Em primeiro lugar, embora esta abordagem possa lançar uma nova luz sobre o
assunto, os modelos analisados são reconhecidamente exploratórios. Uma pesquisa mais
abrangente e sofisticada é necessária, a fim de entender melhor exatamente que valores
culturais podem aumentar ou enfraquecer o comportamento corrupto em uma dada
sociedade.
Em segundo lugar, deve-se salientar que existe uma relação e complexa entre
valores culturais e o ambiente político, econômico e institucional.

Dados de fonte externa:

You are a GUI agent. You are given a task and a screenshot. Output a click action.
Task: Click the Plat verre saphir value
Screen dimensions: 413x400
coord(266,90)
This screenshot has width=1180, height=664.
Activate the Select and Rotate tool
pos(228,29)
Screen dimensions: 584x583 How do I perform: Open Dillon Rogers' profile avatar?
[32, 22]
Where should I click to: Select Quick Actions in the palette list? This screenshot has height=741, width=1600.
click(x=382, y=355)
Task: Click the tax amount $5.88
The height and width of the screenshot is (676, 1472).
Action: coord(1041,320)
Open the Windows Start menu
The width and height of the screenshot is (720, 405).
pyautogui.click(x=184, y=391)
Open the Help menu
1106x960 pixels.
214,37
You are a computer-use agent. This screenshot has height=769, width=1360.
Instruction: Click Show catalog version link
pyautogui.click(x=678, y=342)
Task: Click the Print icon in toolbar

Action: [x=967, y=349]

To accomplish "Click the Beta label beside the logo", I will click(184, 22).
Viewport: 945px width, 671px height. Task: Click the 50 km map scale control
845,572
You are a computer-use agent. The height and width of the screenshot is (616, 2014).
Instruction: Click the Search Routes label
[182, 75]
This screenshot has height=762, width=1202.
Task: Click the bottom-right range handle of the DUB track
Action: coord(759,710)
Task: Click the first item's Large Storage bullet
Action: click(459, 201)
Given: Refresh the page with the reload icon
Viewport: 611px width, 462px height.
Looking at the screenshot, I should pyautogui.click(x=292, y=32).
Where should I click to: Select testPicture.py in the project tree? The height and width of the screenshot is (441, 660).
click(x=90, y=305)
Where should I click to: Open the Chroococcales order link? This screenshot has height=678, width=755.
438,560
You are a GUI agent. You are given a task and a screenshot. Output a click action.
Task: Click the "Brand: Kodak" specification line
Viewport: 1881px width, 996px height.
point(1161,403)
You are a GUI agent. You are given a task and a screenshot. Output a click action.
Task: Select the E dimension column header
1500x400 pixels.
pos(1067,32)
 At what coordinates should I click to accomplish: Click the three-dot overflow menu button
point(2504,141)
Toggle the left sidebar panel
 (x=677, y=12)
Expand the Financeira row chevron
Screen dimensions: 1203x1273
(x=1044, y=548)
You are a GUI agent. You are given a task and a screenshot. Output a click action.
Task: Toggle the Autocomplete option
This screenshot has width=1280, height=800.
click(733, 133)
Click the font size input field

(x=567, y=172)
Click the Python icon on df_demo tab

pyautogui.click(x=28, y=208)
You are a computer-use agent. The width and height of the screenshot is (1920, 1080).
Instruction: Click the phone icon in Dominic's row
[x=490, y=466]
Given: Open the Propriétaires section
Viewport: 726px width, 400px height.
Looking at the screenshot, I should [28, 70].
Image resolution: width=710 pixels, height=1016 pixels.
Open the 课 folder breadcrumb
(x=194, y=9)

Como afirma Landes (2002),
a maior parte da diferença observada no desenvolvimento econômico vem da cultura, e mas
a cultura não é um elemento isolado. “As análises econômicas partilham a ilusão de que uma
boa razão deveria bastar, mas as determinantes de processos complexos são invariavelmente
plurais e inter-relacionadas. Explicações monocausais não funcionam.” (2002, p. 40).
A análise aqui apresentada reforça a ideia que permeia toda a pesquisa: a relação
entre a cultura e as condições estruturais não é unidirecional, mas multivariada e complexa,
e qualquer tentativa de compreender as causas das diferenças observadas
internacionalmente na percepção e prática da corrupção deve necessariamente levar essa
inter-relação em conta. Há decerto um longo caminho a percorrer até uma satisfatória
elucidação dos mecanismos causais que atuam na relação entre cultura e corrupção, mas
empiricamente reabilitar a cultura como um relevante fator na compreensão do fenômeno
parece ser um primeiro e fundamental passo nessa direção.